**Saved data entries:**
▼▼▼
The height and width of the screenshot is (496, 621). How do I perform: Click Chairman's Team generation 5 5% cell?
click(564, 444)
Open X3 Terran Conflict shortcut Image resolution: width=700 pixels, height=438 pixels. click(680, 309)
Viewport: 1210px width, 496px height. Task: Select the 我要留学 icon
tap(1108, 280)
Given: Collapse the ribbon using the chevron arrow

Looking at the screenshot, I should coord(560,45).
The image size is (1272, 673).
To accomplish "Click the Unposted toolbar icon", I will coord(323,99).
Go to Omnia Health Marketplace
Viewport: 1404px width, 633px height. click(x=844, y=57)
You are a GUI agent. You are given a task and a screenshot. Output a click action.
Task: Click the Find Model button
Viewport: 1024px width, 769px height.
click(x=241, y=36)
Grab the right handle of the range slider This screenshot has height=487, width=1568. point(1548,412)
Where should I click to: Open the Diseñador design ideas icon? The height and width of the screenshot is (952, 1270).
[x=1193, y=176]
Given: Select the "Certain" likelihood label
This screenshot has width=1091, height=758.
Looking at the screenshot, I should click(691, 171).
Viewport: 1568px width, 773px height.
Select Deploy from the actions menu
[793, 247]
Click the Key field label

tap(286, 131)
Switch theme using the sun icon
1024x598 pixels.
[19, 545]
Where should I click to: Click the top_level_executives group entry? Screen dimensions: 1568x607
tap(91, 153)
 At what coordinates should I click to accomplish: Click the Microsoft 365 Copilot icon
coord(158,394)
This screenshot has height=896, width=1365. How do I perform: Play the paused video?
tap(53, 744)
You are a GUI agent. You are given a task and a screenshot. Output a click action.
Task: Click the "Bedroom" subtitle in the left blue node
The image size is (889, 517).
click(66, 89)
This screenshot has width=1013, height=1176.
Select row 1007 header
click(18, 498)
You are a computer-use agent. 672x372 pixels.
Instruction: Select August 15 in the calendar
▲▲▲
**Task instructions:**
Word for word, repeat every record.

**The completed task:**
The height and width of the screenshot is (496, 621). How do I perform: Click Chairman's Team generation 5 5% cell?
click(564, 444)
Open X3 Terran Conflict shortcut Image resolution: width=700 pixels, height=438 pixels. click(680, 309)
Viewport: 1210px width, 496px height. Task: Select the 我要留学 icon
tap(1108, 280)
Given: Collapse the ribbon using the chevron arrow

Looking at the screenshot, I should coord(560,45).
The image size is (1272, 673).
To accomplish "Click the Unposted toolbar icon", I will coord(323,99).
Go to Omnia Health Marketplace
Viewport: 1404px width, 633px height. click(x=844, y=57)
You are a GUI agent. You are given a task and a screenshot. Output a click action.
Task: Click the Find Model button
Viewport: 1024px width, 769px height.
click(x=241, y=36)
Grab the right handle of the range slider This screenshot has height=487, width=1568. point(1548,412)
Where should I click to: Open the Diseñador design ideas icon? The height and width of the screenshot is (952, 1270).
[x=1193, y=176]
Given: Select the "Certain" likelihood label
This screenshot has width=1091, height=758.
Looking at the screenshot, I should click(691, 171).
Viewport: 1568px width, 773px height.
Select Deploy from the actions menu
[793, 247]
Click the Key field label

tap(286, 131)
Switch theme using the sun icon
1024x598 pixels.
[19, 545]
Where should I click to: Click the top_level_executives group entry? Screen dimensions: 1568x607
tap(91, 153)
 At what coordinates should I click to accomplish: Click the Microsoft 365 Copilot icon
coord(158,394)
This screenshot has height=896, width=1365. How do I perform: Play the paused video?
tap(53, 744)
You are a GUI agent. You are given a task and a screenshot. Output a click action.
Task: Click the "Bedroom" subtitle in the left blue node
The image size is (889, 517).
click(66, 89)
This screenshot has width=1013, height=1176.
Select row 1007 header
click(18, 498)
You are a computer-use agent. 672x372 pixels.
Instruction: Select August 15 in the calendar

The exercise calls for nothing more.